In which I take the foolish and reprehensible step of holding a slightly different opinion from that of David Mitchell.
David Mitchell (the comedian, not the author, though he’s brilliant too (and there are apparently many others as well, many of whom I’m sure are also jolly good)) is brilliant. He’s been getting some play in the skeptical community lately because of some rather fun jabs that comedy duo Mitchell and Webb take at pseudoscience in their sketch shows, like the Homeopathic E.R. sequence. And he wrote an article this week, about this physics professor in the US who declared recently that Hollywood films should stick closer to science fact.
The first thing I’m prompted to wonder is why this is suddenly newsworthy now, when I’m sure there have been any number of scientists grumbling on very similar lines for years. And David’s main point has also been made a number of times before: the primary purpose of TV and film is to be entertaining, and it’s entirely correct that this should sometimes take priority over reflecting such petty details as the laws of physics with perfect accuracy.
Reality is unrealistic, after all. You don’t want everything in fiction to perfectly resemble the real world you already know and are bored with – that’s why you’re watching telly in the first place. I think I more or less agree with David’s assessment that:
Being realistic is a storytelling tool, like lighting, music and sexy actresses.
This doesn’t downplay its importance too much. If you’re telling a story, then storytelling tools are vital. If you don’t bother worrying about the lighting while filming, it’s likely to end up looking terrible; likewise, if realism is completely disregarded, your script will probably be a total mess. Realism is important, but to be used wisely as a tool of story-telling, wherever appropriate, not adhered to dogmatically.

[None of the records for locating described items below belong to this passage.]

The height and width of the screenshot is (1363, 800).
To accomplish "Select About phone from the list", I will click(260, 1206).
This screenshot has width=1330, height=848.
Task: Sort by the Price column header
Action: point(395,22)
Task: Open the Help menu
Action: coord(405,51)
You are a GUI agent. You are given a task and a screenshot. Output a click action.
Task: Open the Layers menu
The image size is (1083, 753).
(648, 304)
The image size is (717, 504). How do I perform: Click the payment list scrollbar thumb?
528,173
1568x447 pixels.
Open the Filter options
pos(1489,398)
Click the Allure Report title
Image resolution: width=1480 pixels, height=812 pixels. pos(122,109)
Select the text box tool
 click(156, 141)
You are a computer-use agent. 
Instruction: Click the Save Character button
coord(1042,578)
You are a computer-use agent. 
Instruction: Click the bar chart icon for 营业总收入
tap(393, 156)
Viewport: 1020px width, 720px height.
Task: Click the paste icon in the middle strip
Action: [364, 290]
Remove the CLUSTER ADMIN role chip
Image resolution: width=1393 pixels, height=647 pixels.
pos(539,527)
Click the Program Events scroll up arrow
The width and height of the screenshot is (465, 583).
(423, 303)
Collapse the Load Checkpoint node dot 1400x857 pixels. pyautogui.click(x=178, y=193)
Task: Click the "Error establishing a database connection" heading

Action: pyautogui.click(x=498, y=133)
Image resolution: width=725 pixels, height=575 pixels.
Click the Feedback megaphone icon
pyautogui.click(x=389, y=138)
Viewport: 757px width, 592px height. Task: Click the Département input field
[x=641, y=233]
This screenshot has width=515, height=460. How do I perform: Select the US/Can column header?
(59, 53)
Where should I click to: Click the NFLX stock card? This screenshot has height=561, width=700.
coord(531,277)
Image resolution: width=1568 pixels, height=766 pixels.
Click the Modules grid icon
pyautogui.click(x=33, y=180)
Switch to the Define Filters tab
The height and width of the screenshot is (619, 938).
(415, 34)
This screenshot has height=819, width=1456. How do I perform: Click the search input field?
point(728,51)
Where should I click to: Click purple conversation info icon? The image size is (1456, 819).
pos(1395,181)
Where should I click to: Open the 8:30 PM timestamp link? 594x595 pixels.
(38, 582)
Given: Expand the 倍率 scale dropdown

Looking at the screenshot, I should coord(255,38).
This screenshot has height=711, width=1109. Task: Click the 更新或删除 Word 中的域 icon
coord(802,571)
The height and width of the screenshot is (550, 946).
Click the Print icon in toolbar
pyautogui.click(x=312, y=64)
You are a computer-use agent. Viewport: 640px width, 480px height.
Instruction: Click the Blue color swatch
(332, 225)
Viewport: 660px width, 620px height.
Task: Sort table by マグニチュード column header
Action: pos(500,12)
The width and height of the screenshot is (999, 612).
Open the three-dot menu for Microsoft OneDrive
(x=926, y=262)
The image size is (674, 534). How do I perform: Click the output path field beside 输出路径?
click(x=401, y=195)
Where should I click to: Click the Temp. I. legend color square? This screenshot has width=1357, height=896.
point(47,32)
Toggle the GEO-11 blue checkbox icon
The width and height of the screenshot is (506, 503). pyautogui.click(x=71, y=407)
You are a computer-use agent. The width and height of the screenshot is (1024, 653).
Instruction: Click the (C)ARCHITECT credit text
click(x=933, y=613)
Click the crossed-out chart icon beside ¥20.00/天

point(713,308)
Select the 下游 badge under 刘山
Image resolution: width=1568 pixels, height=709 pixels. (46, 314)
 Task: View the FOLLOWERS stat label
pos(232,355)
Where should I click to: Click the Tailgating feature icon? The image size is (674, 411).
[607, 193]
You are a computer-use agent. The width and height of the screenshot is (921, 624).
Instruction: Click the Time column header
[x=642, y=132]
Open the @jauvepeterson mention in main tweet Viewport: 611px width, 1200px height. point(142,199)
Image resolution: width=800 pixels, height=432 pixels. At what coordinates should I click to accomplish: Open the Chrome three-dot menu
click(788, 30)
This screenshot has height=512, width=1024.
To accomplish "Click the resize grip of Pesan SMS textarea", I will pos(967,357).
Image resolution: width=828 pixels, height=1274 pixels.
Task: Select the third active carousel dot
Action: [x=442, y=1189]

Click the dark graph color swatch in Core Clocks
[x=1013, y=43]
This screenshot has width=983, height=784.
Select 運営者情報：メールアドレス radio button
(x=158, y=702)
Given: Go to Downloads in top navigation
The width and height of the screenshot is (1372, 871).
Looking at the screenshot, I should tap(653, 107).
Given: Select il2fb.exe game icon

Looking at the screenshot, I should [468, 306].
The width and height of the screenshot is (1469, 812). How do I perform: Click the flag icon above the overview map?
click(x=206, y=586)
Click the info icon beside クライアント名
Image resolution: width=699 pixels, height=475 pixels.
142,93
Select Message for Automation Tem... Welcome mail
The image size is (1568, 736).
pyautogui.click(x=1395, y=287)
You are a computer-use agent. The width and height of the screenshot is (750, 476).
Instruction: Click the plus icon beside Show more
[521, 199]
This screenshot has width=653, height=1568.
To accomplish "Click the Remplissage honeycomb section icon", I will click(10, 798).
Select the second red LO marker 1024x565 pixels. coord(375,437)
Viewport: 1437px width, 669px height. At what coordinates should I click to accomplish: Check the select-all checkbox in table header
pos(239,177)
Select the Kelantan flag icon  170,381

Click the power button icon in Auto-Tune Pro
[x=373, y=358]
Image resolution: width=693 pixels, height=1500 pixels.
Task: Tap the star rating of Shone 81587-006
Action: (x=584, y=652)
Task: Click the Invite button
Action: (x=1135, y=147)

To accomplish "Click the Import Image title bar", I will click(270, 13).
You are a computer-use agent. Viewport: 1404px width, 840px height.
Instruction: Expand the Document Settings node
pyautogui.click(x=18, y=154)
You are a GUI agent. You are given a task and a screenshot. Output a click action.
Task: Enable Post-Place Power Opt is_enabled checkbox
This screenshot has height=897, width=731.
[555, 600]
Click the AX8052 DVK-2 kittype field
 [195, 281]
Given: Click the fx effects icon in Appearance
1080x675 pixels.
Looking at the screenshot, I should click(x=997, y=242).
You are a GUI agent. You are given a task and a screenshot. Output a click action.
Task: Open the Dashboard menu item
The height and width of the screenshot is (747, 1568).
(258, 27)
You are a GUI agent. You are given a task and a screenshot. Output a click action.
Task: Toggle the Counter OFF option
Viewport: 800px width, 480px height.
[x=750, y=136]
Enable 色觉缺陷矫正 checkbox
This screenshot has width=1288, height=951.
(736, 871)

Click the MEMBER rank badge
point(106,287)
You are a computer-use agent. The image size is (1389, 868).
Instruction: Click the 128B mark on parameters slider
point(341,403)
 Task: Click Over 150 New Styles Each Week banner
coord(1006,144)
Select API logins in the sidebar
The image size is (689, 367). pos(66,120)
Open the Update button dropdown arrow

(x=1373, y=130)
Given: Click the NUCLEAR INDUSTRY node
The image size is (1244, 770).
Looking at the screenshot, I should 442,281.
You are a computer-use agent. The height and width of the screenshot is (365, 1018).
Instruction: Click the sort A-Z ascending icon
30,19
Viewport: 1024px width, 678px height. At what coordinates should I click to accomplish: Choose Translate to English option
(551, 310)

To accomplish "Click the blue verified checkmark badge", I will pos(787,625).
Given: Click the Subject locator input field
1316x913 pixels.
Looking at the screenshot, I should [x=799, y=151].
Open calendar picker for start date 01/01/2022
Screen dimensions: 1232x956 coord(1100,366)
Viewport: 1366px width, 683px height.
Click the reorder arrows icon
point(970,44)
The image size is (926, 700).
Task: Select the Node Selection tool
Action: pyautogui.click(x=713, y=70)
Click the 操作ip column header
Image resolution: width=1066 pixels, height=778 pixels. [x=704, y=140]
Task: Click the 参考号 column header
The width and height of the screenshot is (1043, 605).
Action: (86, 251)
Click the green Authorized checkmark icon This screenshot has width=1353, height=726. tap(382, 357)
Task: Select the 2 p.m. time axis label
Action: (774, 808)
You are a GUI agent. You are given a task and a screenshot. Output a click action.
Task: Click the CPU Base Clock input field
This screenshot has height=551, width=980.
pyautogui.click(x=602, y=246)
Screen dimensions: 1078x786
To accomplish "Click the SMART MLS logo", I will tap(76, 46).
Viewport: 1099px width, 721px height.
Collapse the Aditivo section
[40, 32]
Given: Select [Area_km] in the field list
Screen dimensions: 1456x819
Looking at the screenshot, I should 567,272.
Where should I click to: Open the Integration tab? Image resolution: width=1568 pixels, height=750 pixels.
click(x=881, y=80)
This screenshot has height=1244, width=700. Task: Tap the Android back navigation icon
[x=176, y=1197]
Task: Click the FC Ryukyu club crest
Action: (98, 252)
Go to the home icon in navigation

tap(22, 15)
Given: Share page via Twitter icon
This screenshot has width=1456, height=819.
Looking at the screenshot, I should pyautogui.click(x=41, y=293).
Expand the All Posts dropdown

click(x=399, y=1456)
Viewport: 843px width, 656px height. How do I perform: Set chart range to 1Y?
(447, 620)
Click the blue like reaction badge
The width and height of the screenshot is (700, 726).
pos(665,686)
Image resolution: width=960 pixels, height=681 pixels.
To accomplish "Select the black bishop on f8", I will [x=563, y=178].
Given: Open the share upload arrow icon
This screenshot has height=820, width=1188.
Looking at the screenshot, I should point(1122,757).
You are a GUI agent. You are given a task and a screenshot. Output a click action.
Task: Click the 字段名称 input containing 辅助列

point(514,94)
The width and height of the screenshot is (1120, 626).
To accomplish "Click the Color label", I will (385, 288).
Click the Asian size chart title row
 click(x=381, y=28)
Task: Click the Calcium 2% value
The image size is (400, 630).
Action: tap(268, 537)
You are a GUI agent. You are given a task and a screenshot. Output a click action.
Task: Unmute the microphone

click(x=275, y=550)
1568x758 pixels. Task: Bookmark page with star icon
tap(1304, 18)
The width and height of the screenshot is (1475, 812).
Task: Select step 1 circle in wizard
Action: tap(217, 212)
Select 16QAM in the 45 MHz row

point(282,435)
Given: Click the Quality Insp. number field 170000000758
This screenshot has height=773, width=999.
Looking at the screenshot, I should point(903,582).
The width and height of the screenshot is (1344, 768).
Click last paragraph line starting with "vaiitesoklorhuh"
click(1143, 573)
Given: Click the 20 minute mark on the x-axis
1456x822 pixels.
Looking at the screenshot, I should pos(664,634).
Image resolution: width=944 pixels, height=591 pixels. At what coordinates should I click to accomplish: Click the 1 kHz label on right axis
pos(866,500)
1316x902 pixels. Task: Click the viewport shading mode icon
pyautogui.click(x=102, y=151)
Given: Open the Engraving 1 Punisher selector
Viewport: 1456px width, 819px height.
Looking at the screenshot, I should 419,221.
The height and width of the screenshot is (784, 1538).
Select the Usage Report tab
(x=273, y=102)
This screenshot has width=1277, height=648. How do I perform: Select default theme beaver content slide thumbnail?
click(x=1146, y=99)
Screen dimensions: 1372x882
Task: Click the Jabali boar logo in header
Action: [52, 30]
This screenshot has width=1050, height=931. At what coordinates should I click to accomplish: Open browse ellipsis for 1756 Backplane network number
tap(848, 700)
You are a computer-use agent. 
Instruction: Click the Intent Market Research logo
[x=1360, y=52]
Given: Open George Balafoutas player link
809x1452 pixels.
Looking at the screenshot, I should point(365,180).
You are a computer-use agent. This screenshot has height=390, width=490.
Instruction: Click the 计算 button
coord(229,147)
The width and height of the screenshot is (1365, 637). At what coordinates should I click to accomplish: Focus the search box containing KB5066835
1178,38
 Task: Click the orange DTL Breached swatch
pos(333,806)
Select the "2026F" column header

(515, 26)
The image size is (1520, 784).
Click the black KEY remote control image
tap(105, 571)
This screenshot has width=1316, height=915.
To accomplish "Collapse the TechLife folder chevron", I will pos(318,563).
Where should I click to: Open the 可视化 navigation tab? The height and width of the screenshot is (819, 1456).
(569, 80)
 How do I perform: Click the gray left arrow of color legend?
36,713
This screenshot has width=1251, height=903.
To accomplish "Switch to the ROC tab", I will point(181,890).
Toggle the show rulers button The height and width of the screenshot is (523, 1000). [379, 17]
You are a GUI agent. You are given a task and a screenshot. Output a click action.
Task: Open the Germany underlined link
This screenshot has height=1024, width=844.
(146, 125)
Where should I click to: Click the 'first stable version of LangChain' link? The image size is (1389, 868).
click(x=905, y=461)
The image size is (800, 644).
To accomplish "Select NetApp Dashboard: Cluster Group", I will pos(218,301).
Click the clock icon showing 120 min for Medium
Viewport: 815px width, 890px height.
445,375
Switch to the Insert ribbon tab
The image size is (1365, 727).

Where I started to cringe a little was this paragraph:
How typical of a scientist to try to reduce film-making to a formula. He’s noticed that enjoyable science fiction sometimes needs to include the impossible, but streams of implausible events don’t make a compelling narrative. He’s right but he should have left it at that. The happy medium is found by using judgment not maths.
It’s the first sentence, really. I hang out with far too many science geeks, and read far too many scientists’ blogs and Twitter feeds, not to be acutely aware that reducing anything to a formula is not typically representative of what scientists always do. It’s usual poor tabloid reporting that produces that kind of nonsense. To some actual scientists, such formulae are anathema.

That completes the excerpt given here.